The answer is to be an exact copy of the lines below running from the line with "首页 (110, 42)" down to the line with "履约保函是什么意思？和履约保证金、投标保函有什么区别？", both ends included, and nothing more.

### The data
· · · ·
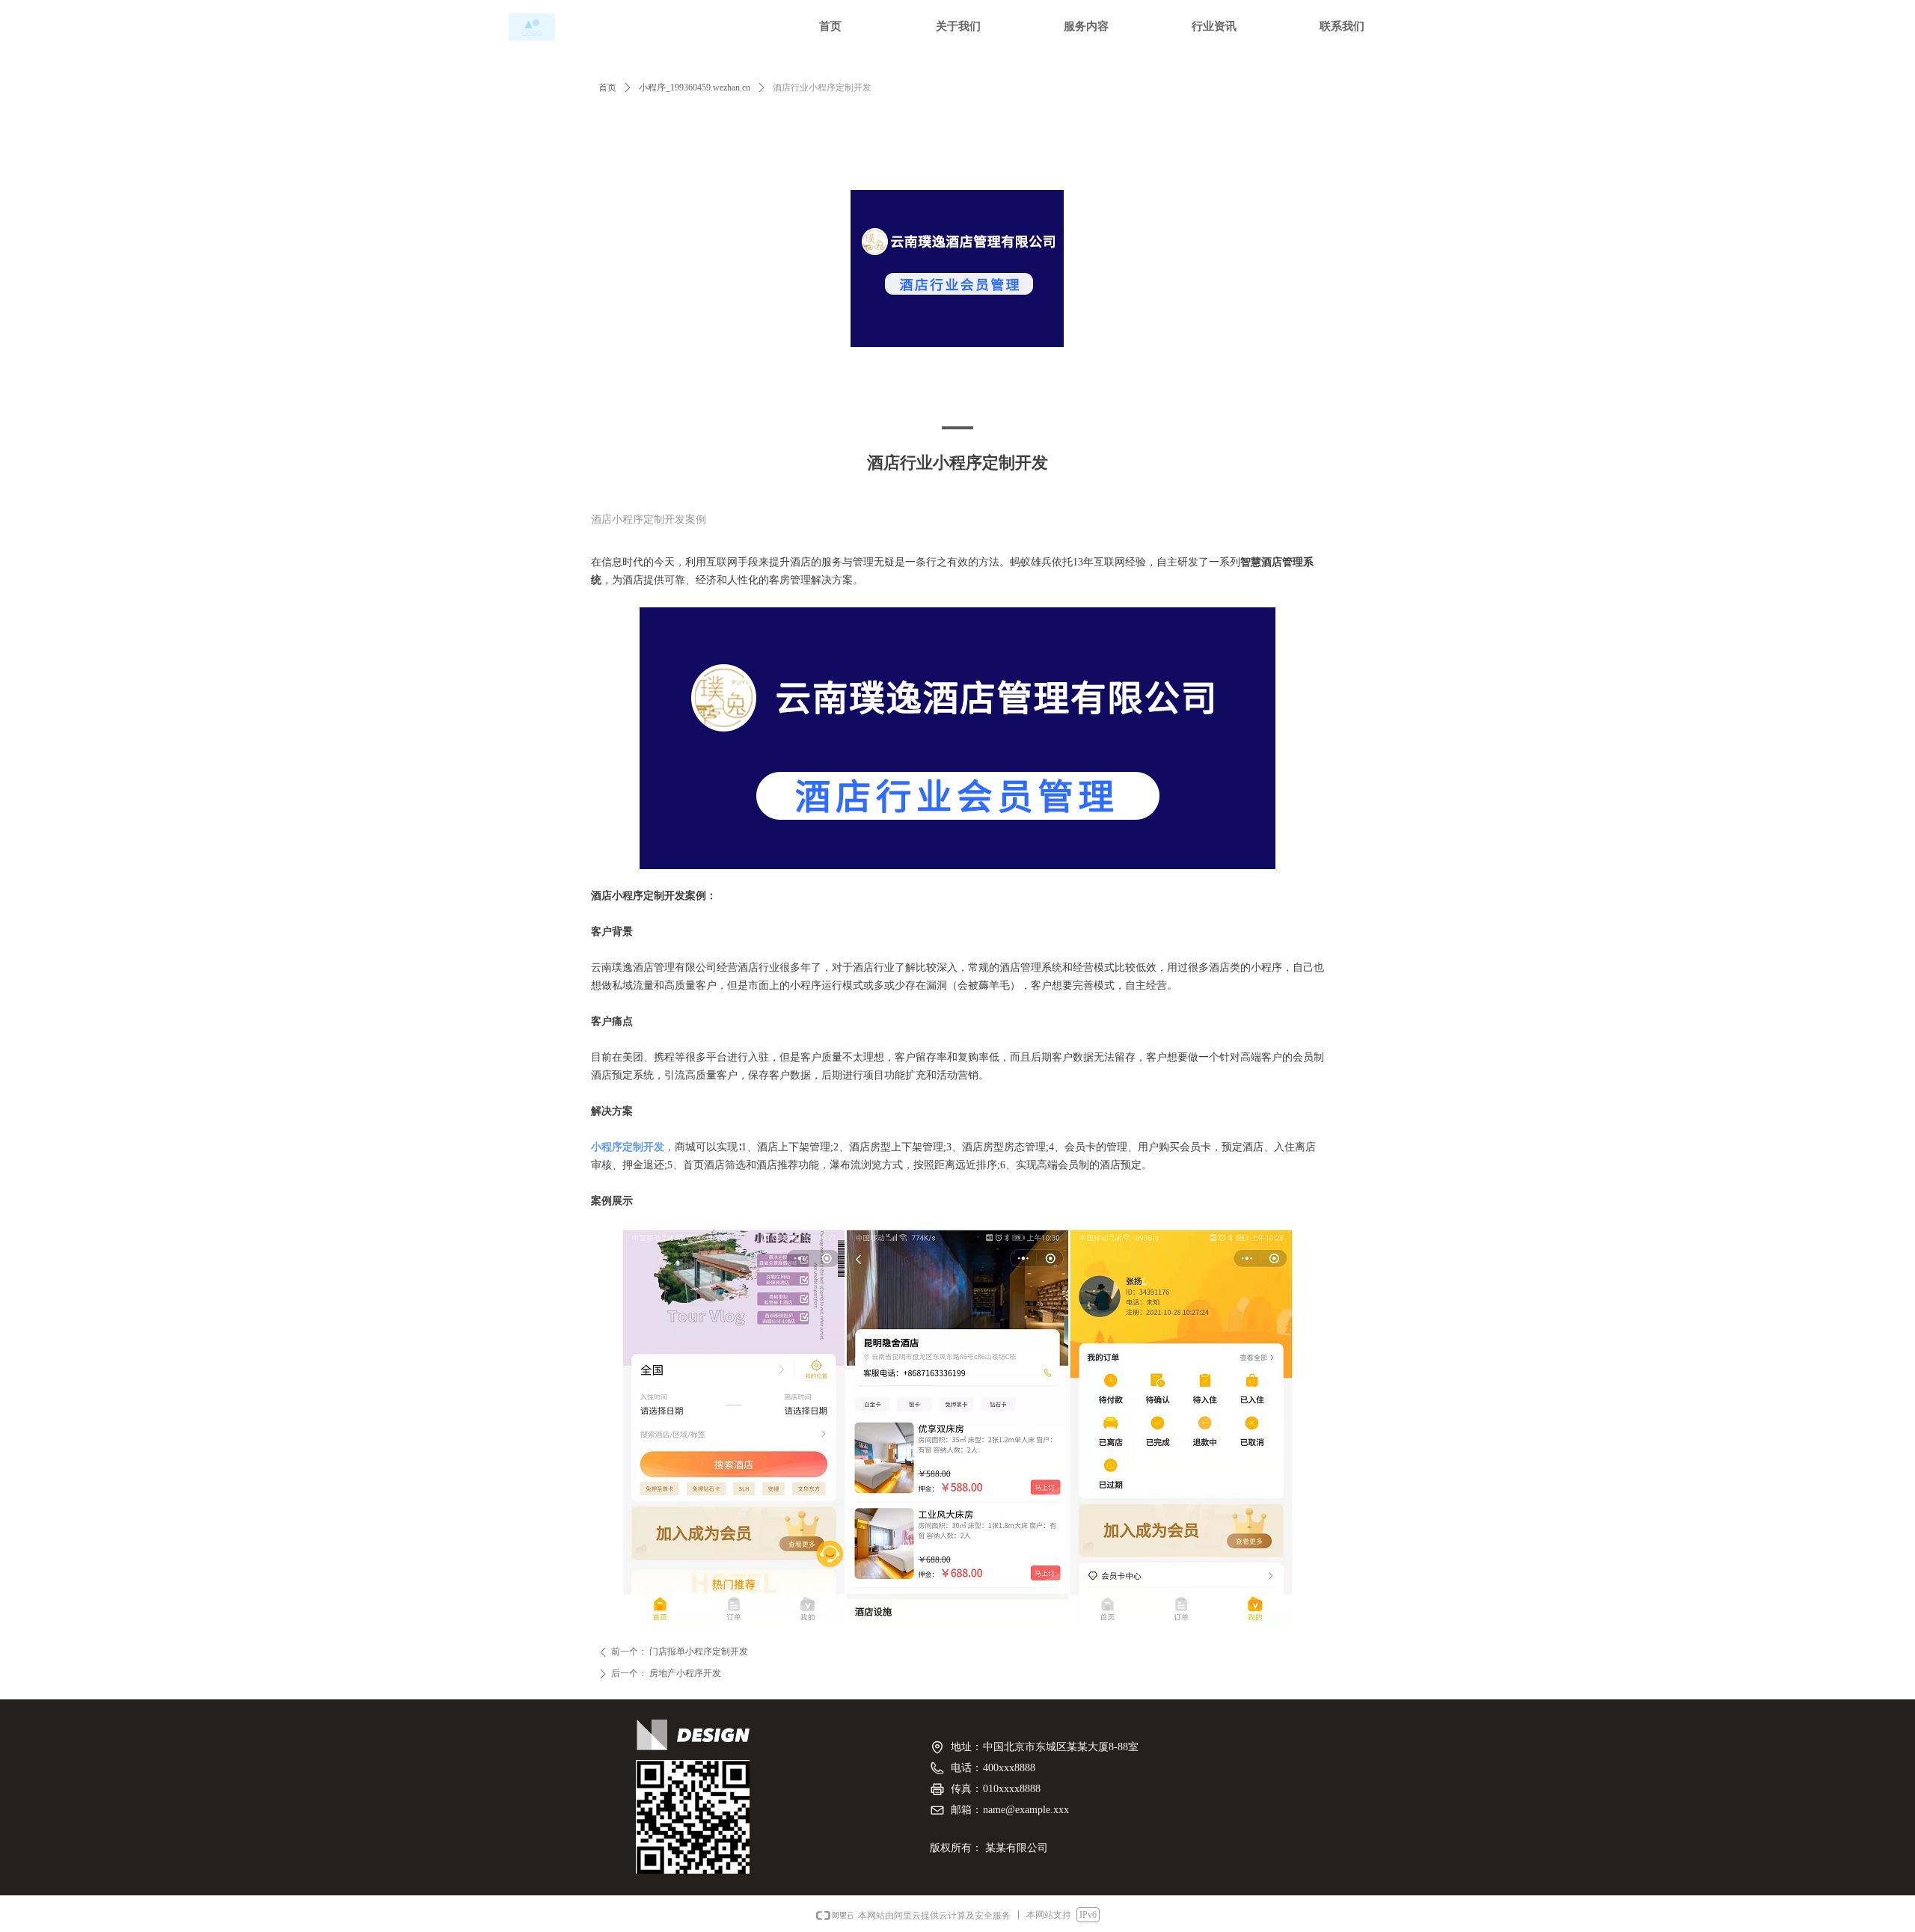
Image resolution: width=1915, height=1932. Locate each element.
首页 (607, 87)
· · · ·
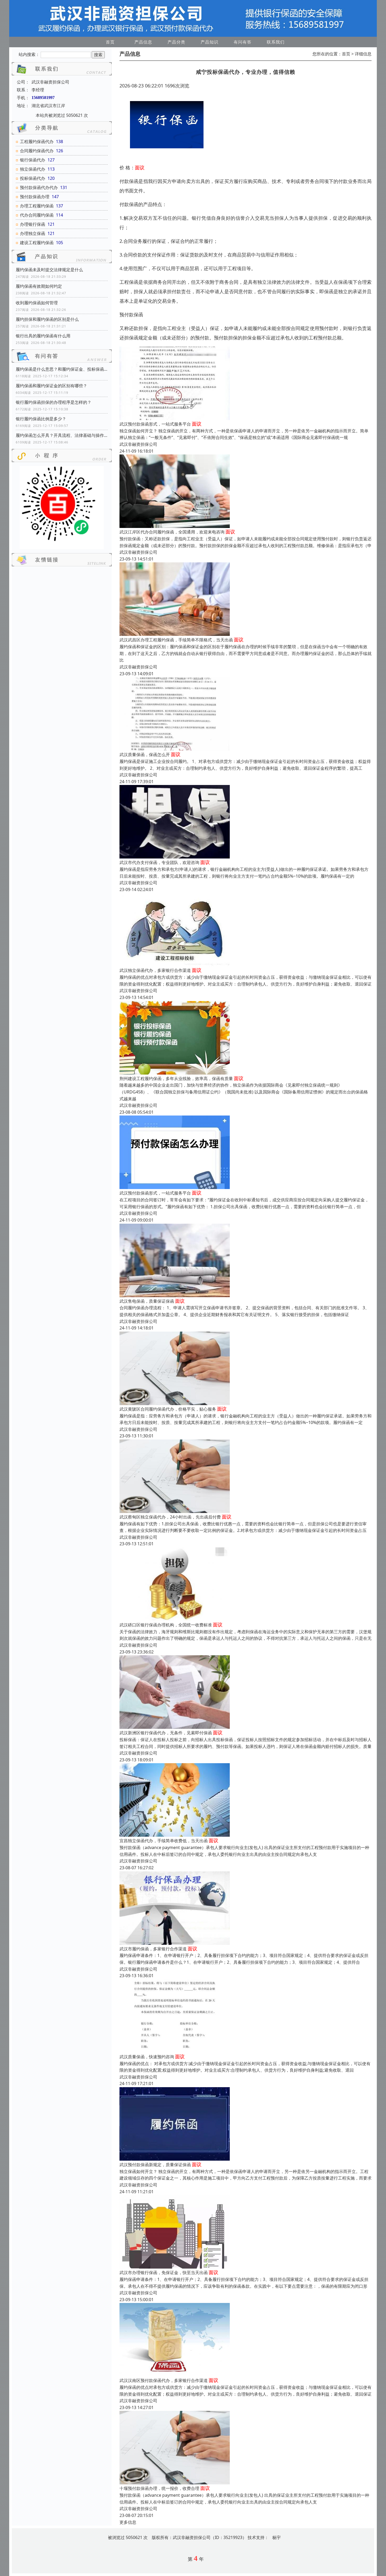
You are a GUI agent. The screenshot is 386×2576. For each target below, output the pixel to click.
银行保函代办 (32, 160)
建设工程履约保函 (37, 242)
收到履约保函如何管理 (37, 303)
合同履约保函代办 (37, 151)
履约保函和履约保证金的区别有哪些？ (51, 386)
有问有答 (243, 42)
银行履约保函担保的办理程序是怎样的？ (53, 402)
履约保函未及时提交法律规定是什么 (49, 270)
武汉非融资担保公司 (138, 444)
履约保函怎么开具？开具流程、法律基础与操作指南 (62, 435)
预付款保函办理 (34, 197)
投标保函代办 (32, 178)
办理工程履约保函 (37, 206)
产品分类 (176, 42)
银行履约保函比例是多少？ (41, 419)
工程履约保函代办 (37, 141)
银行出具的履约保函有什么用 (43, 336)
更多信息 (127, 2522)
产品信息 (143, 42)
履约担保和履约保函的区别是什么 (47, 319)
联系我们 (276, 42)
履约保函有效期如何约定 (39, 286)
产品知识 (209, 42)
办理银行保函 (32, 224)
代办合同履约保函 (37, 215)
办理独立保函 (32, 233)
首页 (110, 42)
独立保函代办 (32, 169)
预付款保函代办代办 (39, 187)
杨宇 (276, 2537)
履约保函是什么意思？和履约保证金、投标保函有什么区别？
· · · ·
### Finished task
首页 (110, 42)
独立保函代办 (32, 169)
预付款保函代办代办 (39, 187)
杨宇 (276, 2537)
履约保函是什么意思？和履约保证金、投标保函有什么区别？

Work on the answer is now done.